> What you should do:
Copy out again, unchanged, the listing below from the line that has "For every named target in this 1147×2576" through the line that has "Contacto (747, 596)".

Top of Information shown

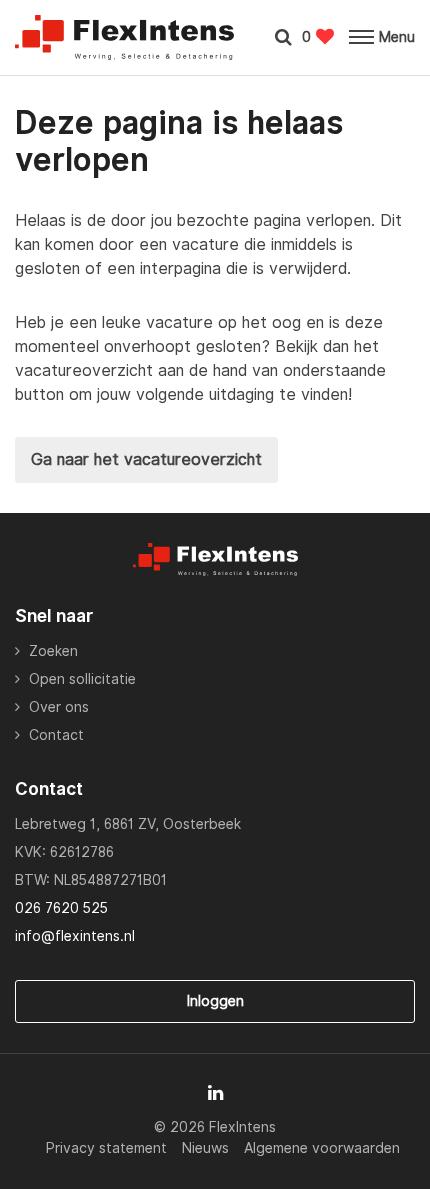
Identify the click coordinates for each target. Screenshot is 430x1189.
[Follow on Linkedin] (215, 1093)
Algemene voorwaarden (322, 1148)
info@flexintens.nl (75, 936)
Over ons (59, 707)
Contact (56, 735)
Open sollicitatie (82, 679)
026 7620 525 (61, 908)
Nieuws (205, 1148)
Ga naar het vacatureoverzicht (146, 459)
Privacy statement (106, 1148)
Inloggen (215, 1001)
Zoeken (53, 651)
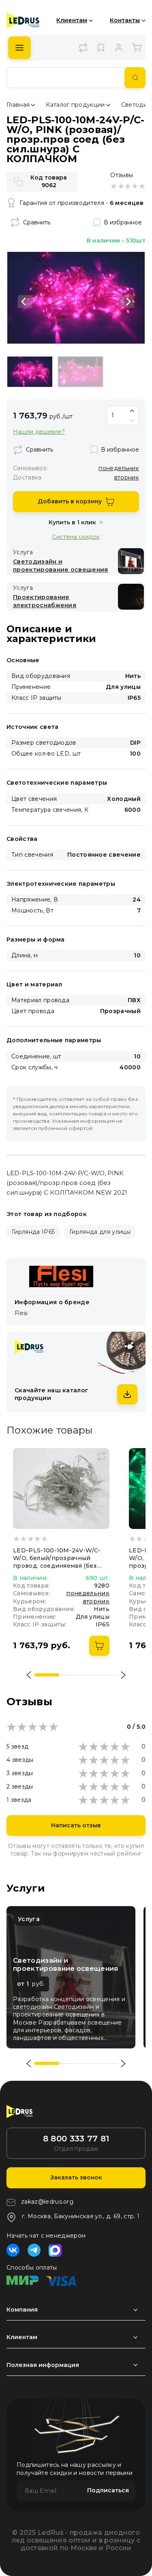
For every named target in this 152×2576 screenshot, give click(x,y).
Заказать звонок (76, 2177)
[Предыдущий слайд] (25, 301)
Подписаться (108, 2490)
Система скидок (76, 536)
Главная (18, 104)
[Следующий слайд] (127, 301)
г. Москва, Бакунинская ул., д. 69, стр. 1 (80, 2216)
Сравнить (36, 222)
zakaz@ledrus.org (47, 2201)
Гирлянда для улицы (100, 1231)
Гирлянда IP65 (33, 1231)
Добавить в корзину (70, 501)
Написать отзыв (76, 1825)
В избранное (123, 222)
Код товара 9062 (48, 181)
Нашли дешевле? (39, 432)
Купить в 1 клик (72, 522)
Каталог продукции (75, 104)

Bottom of Information shown
Top of Information shown

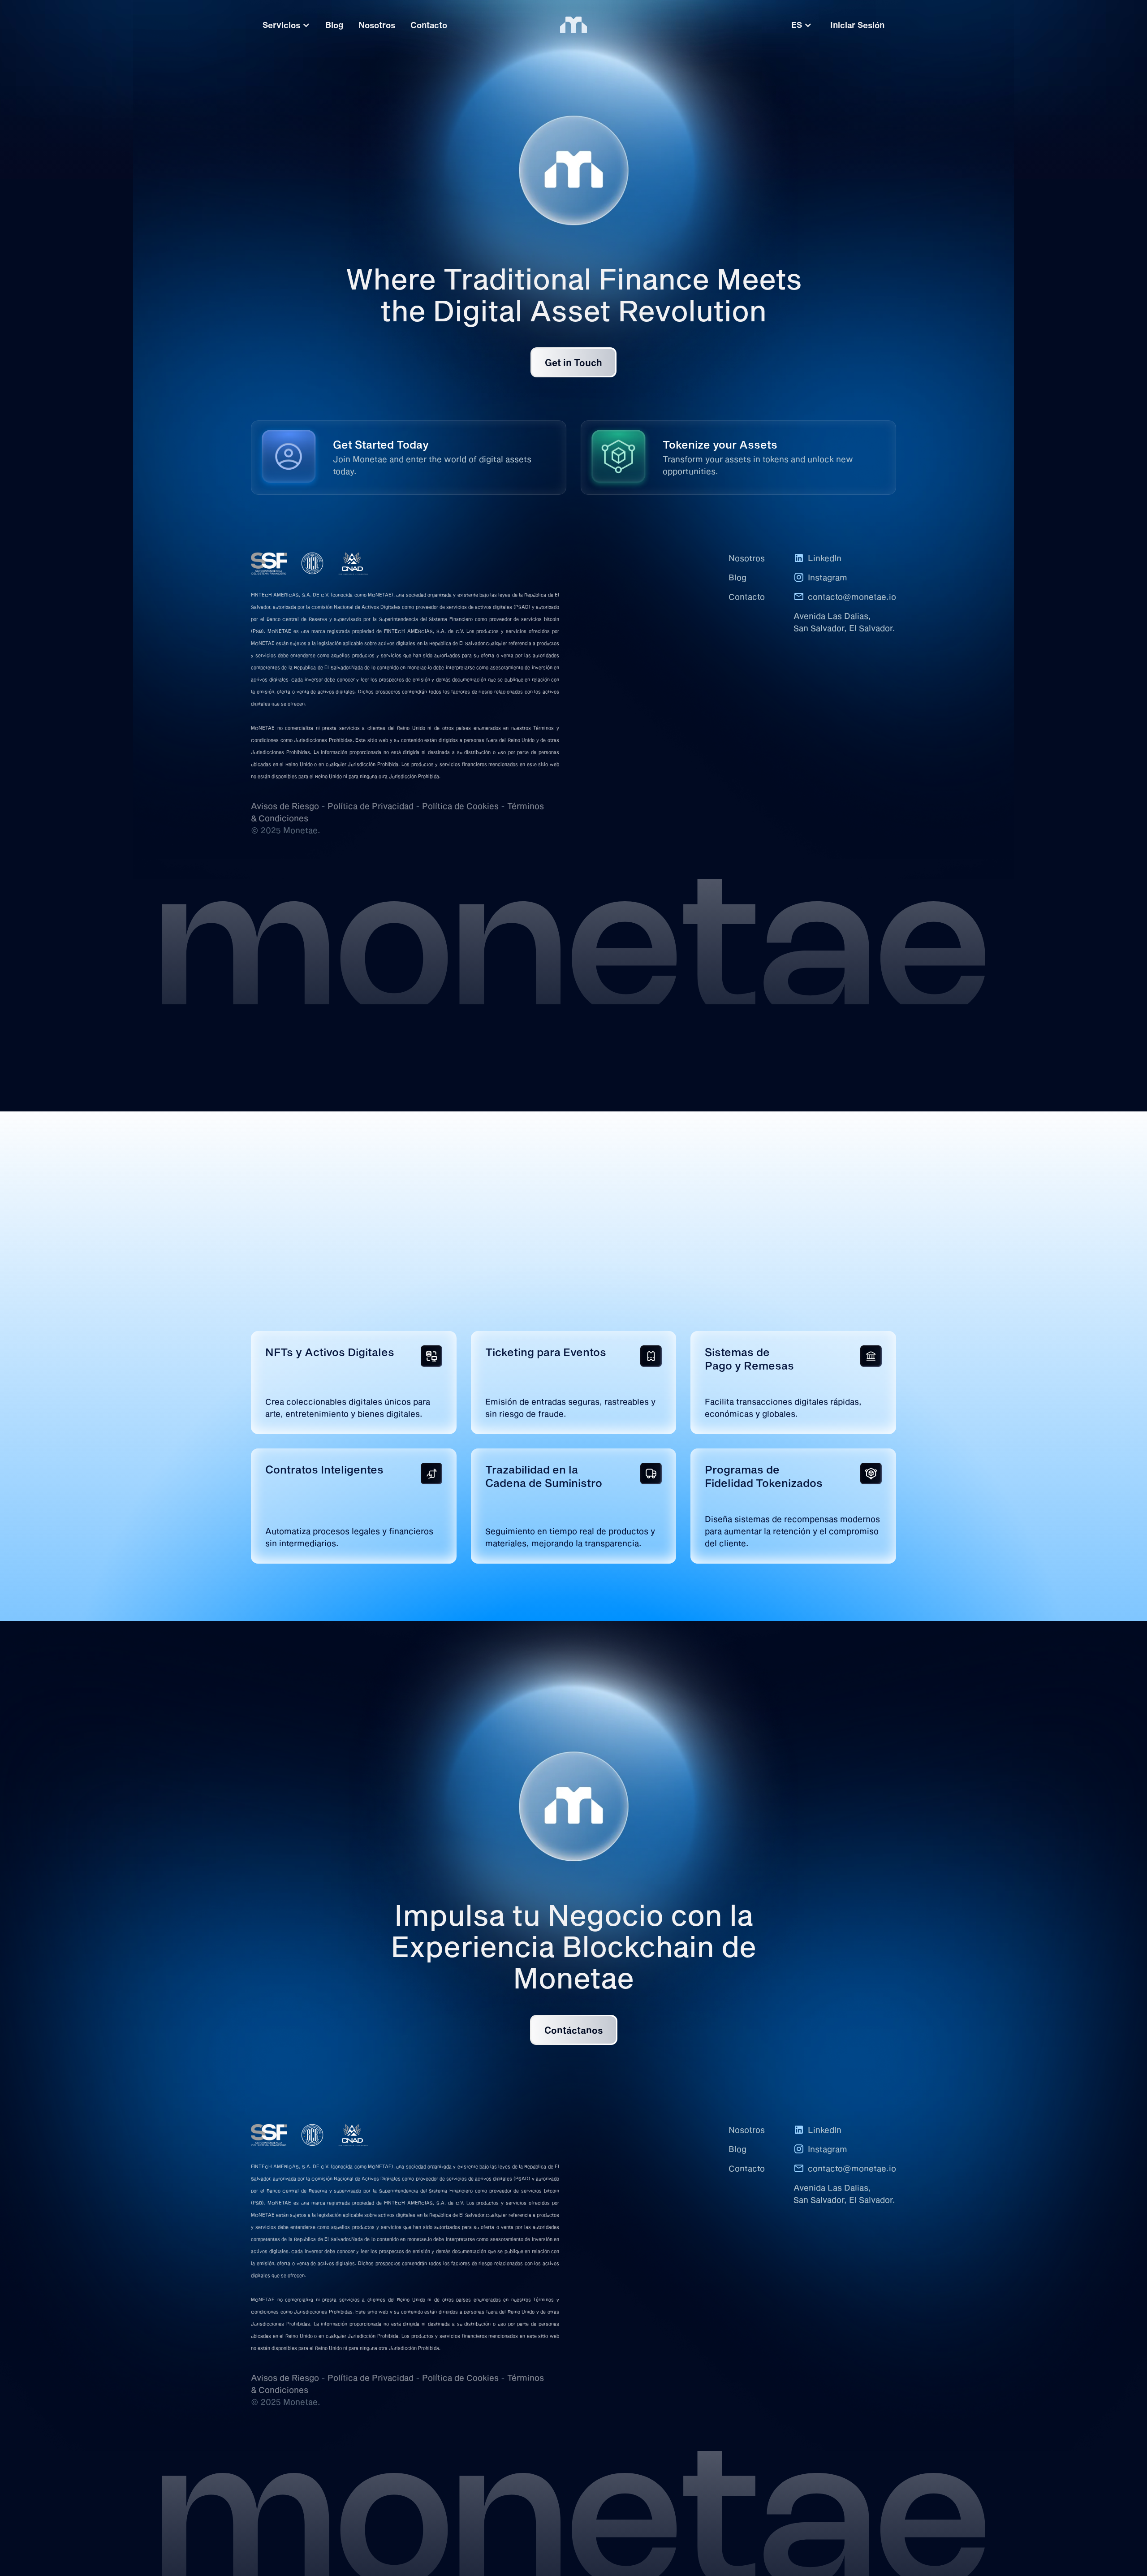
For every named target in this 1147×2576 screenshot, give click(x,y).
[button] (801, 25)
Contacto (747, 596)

Bottom of Information shown

> Solution for this exercise:
For every named target in this 1147×2576 screenshot, give click(x,y).
[button] (801, 25)
Contacto (747, 596)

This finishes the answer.